On April 16, the EPA (U.S. Environmental Protection Agency) revoked its own 2016 rule that ensures protective water standards for people that eat locally-caught fish in Washington state. EPA’s decision allows polluters to dump greatly increased amounts of toxic pollution into state waters, threatening communities, salmon, and orca whales that rely on clean water to thrive.
In response via press release, the Columbia Riverkeeper, North Sound Baykeeper, the Pacific Coast Federation of Fishermen’s Associations (PCFFA), Puget Soundkeeper Alliance, and Spokane Riverkeeper released the following statements:
“People rely on clean water and locally-caught fish. The Trump administration’s gift to polluting industries blatantly disregards people’s health and ignores decades of sound science. We are calling on Gov. Inslee and the Washington Department of Ecology to use the state’s authority and reinstate laws that protect all Washingtonians,” said Lauren Goldberg, legal and program director for Columbia Riverkeeper.
“Allowing polluters to put more poisons in our rivers and expose far more people to toxic health hazards is a terrible idea all around,” said Glen Spain, Northwest regional director of the Pacific Coast Federation of Fishermen’s Associations (PCFFA), a major commercial fishing industry trade group. “No one, and no corporation, should be given free rein to pollute the nation’s food supply, as these rollback rules would allow. The Trump administration’s ‘deregulation’ economics excuse is bunk — the State of Oregon has been using the same, much healthier, 175 grams per day fish consumption standard for years, and Oregon’s economy didn’t experience repercussions.”

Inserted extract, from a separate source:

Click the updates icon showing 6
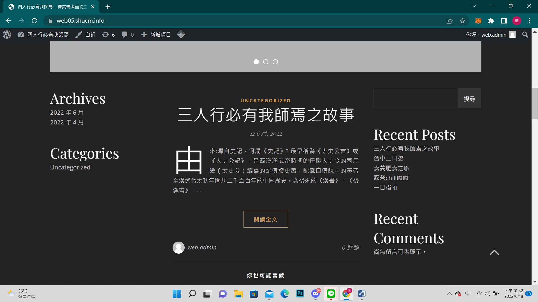The height and width of the screenshot is (302, 538). tap(108, 35)
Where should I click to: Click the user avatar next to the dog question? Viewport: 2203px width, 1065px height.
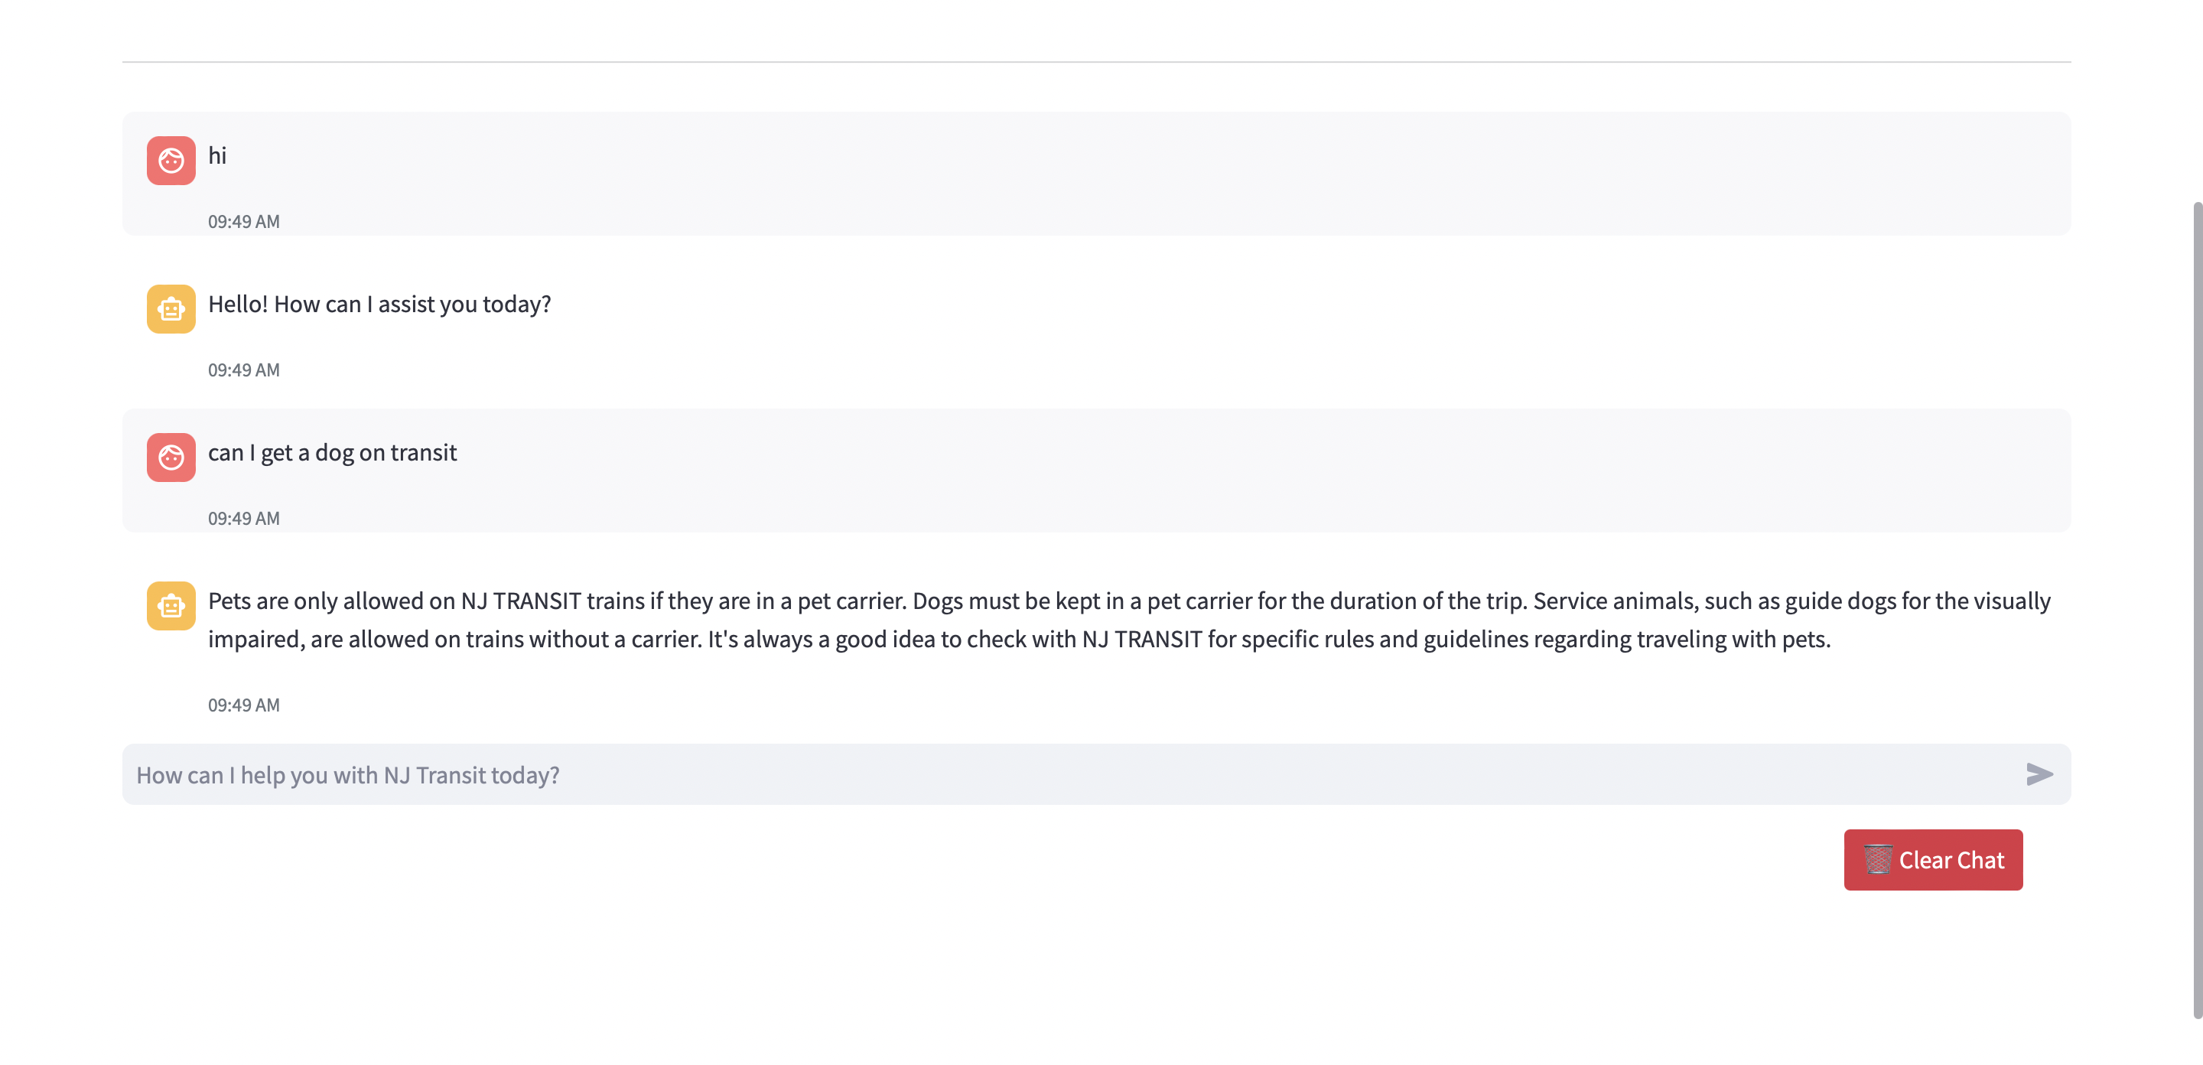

“The Spokane River is one of the most polluted rivers in Washington State for polychlorinated biphenyls (PCB),” said Jerry White, Jr., executive director of Spokane Riverkeeper. “There are Department of Health PCB advisories for the consumption of most types of fish in the Spokane River. Rescinding the water quality standards under industry pressure represents a profound failure to protect the public. In fact, it calls into question the integrity of the initiatives and efforts that are underway in our river to clean up the PCB pollution.”
“An attack on the Clean Water Act is an attack on our communities’ health — during a global pandemic. This shameful and reckless action puts us all at risk, and is a betrayal of the public trust and responsibility that the EPA has to protect clean water and public health,” said Eleanor Hines for North Sound Baykeeper at RE Sources.